#### [Instructions for the task]
Each line below with the string "will" should be copied.

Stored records
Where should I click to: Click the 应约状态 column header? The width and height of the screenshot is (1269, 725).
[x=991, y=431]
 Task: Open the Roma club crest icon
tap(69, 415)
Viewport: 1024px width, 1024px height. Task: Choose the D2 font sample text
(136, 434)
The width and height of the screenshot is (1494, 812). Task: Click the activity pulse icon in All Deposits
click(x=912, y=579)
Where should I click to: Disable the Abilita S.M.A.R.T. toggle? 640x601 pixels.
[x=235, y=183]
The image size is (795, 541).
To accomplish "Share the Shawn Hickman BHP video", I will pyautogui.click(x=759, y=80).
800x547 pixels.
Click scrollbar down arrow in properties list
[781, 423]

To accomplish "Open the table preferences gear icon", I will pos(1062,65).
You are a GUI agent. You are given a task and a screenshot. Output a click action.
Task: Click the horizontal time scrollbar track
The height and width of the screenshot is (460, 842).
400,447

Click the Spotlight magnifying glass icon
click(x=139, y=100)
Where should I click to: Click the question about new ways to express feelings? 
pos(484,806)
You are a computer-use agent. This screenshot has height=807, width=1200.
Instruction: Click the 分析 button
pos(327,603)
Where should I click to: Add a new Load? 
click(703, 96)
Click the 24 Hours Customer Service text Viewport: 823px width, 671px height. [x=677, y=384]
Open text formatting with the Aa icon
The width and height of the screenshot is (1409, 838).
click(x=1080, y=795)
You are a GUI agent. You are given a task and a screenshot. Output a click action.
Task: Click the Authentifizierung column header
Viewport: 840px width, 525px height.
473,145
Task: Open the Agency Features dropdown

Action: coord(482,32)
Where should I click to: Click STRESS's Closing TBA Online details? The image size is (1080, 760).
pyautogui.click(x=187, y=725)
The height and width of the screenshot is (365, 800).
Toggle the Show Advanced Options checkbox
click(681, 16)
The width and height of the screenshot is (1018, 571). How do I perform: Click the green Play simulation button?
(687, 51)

#### [Answer space]
To accomplish "Share the Shawn Hickman BHP video", I will pyautogui.click(x=759, y=80).
To accomplish "Open the table preferences gear icon", I will pos(1062,65).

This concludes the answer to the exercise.